Simon: Well the title of chief happiness officer is spreading, but if you ask me how the happiness level in corporations is, it's very low.
Larissa: Yeah, I think there should definitely be more chief happiness officers to then have the fun bucket. And that is the budget for the happiness department. I've only heard of very large corporations, very innovative corporations having a chief happiness officer, but that's definitely something that could do a lot of good for especially larger companies in the future. But even as a small company, I think it's very important to sometimes reward yourself and your employees and even the other people you work with.
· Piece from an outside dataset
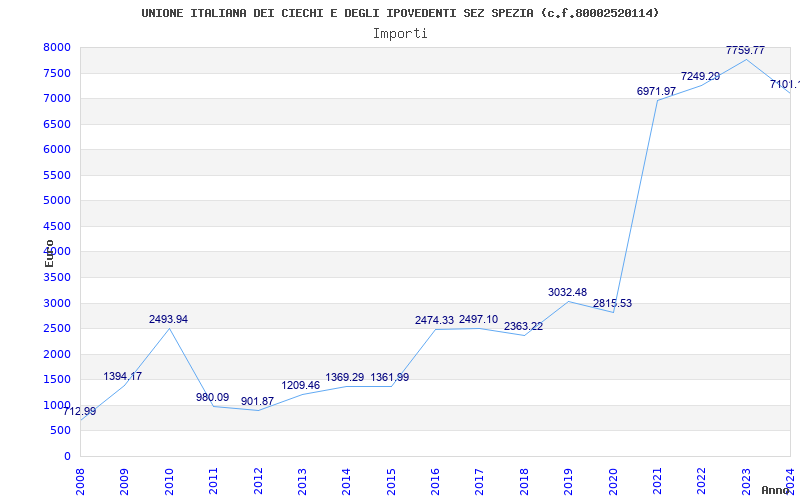The height and width of the screenshot is (500, 800).
Task: Click the 2815.53 value label
Action: tap(612, 304)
So even with freelancers, to have some kind of nice event and to show people that you appreciate their work and their contribution. So that's a very good thing as well.
Simon: Thank you so much, Larissa, for this whole plethora of insights. We will be summarizing it and putting it where the audience can read it afterwards. Thank you so much.
Larissa: Well, thank you and thank you for having me on your show.
Simon: Thank you. Bye. Sprinters, keep rolling.